[[ SOURCE DATA open ]]

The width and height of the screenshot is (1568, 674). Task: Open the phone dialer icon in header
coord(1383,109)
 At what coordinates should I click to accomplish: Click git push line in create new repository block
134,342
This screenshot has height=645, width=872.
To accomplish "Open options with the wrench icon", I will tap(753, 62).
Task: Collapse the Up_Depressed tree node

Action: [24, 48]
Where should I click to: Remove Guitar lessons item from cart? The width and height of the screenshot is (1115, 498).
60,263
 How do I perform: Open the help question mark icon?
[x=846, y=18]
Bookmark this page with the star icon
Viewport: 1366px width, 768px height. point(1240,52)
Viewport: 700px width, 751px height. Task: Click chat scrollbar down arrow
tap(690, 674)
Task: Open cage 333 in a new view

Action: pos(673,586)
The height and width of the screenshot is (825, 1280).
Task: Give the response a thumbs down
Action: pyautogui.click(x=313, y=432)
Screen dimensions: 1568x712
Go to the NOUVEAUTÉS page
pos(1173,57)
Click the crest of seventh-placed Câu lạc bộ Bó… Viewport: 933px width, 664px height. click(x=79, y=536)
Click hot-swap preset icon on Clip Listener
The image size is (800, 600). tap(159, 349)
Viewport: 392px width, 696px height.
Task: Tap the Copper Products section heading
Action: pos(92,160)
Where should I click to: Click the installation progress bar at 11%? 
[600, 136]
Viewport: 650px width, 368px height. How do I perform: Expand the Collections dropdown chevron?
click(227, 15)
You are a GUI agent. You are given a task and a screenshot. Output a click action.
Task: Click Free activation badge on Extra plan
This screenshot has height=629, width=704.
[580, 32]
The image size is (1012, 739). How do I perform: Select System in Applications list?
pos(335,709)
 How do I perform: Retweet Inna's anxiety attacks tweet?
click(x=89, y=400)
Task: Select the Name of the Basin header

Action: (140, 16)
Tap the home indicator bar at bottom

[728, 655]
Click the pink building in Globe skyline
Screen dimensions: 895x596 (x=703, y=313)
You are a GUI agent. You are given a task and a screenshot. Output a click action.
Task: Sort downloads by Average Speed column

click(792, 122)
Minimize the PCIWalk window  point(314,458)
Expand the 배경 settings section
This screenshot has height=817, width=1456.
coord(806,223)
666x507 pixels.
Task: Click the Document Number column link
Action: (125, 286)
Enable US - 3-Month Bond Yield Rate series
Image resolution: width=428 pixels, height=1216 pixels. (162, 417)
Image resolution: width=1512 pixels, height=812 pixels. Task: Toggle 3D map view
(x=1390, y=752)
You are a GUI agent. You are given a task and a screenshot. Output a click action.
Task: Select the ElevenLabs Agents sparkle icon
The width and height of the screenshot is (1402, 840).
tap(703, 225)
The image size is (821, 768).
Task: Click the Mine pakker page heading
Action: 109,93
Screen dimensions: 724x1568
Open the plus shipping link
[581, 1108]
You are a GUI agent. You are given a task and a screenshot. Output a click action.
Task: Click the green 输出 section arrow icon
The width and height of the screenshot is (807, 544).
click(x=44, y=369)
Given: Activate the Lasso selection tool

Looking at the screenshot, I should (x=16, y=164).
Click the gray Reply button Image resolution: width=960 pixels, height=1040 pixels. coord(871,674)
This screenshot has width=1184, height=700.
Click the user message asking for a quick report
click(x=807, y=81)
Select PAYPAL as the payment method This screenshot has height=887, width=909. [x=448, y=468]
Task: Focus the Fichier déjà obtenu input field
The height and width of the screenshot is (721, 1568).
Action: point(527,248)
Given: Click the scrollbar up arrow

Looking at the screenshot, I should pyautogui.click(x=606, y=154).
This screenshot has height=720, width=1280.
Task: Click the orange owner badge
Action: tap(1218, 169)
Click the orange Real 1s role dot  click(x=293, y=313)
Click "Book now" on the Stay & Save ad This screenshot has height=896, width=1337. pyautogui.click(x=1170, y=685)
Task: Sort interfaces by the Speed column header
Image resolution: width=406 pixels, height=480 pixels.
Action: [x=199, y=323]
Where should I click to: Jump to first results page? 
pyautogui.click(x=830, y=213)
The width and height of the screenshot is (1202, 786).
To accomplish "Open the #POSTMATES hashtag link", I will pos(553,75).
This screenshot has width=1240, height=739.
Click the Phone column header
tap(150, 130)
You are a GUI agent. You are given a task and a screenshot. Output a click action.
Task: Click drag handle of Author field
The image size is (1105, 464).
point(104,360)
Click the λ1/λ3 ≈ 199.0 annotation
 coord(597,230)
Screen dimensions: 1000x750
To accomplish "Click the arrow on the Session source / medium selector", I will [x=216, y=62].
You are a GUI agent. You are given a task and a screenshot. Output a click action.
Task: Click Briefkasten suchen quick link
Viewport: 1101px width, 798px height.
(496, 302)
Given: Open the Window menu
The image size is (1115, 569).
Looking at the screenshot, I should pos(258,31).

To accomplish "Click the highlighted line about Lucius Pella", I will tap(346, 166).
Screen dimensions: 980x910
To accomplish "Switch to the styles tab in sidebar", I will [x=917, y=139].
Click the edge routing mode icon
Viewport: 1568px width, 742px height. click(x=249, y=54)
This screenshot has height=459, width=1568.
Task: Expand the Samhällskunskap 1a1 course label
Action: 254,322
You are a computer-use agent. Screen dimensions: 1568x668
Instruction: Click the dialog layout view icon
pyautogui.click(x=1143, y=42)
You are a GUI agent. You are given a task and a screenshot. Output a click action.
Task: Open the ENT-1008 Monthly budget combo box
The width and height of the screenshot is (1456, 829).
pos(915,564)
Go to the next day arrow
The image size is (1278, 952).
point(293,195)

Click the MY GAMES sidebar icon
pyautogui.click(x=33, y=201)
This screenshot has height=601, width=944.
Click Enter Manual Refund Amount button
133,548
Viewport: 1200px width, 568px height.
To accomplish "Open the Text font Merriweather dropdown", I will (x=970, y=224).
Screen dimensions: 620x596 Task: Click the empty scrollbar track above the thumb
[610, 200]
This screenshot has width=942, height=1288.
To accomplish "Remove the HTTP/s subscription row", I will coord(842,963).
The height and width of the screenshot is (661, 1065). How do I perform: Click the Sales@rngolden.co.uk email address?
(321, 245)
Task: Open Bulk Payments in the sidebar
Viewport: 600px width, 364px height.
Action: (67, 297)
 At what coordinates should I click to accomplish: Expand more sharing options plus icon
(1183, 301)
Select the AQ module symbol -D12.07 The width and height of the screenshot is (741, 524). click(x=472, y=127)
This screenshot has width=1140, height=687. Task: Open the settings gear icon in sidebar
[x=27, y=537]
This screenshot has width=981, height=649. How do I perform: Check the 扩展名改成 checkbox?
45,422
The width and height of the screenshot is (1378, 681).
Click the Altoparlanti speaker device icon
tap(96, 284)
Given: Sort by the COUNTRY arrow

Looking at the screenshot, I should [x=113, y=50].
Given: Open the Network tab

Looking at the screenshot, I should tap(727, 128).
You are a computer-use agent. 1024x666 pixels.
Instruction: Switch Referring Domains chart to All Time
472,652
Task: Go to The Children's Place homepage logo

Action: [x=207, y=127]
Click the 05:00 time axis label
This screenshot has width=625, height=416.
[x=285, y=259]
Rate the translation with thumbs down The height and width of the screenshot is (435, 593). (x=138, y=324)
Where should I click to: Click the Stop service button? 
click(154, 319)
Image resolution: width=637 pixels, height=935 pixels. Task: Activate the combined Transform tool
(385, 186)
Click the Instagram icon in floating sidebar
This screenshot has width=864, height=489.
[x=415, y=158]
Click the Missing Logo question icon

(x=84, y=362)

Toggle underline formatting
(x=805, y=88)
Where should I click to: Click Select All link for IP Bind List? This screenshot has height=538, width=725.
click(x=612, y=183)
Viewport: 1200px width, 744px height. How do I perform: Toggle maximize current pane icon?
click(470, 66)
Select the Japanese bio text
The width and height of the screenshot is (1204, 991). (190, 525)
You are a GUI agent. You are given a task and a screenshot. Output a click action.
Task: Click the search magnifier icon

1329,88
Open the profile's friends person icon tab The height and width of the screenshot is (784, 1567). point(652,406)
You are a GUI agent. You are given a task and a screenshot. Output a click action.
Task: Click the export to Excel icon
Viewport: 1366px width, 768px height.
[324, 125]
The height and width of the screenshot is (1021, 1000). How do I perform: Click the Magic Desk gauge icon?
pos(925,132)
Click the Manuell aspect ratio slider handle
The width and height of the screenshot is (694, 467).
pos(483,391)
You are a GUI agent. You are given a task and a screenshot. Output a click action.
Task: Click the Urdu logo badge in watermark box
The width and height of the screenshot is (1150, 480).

[[ SOURCE DATA closed ]]

EXERCISE:
Exactly the lines above from the one with "Tap the home indicator bar at bottom" to the one with "Task: Focus the", both included, are to be quoted; leave the rest out.

TASK ANSWER:
Tap the home indicator bar at bottom

[728, 655]
Click the pink building in Globe skyline
Screen dimensions: 895x596 (x=703, y=313)
You are a GUI agent. You are given a task and a screenshot. Output a click action.
Task: Sort downloads by Average Speed column

click(792, 122)
Minimize the PCIWalk window  point(314,458)
Expand the 배경 settings section
This screenshot has height=817, width=1456.
coord(806,223)
666x507 pixels.
Task: Click the Document Number column link
Action: (125, 286)
Enable US - 3-Month Bond Yield Rate series
Image resolution: width=428 pixels, height=1216 pixels. (162, 417)
Image resolution: width=1512 pixels, height=812 pixels. Task: Toggle 3D map view
(x=1390, y=752)
You are a GUI agent. You are given a task and a screenshot. Output a click action.
Task: Select the ElevenLabs Agents sparkle icon
The width and height of the screenshot is (1402, 840).
tap(703, 225)
The image size is (821, 768).
Task: Click the Mine pakker page heading
Action: 109,93
Screen dimensions: 724x1568
Open the plus shipping link
[581, 1108]
You are a GUI agent. You are given a task and a screenshot. Output a click action.
Task: Click the green 输出 section arrow icon
The width and height of the screenshot is (807, 544).
click(x=44, y=369)
Given: Activate the Lasso selection tool

Looking at the screenshot, I should (x=16, y=164).
Click the gray Reply button Image resolution: width=960 pixels, height=1040 pixels. coord(871,674)
This screenshot has width=1184, height=700.
Click the user message asking for a quick report
click(x=807, y=81)
Select PAYPAL as the payment method This screenshot has height=887, width=909. [x=448, y=468]
Task: Focus the Fichier déjà obtenu input field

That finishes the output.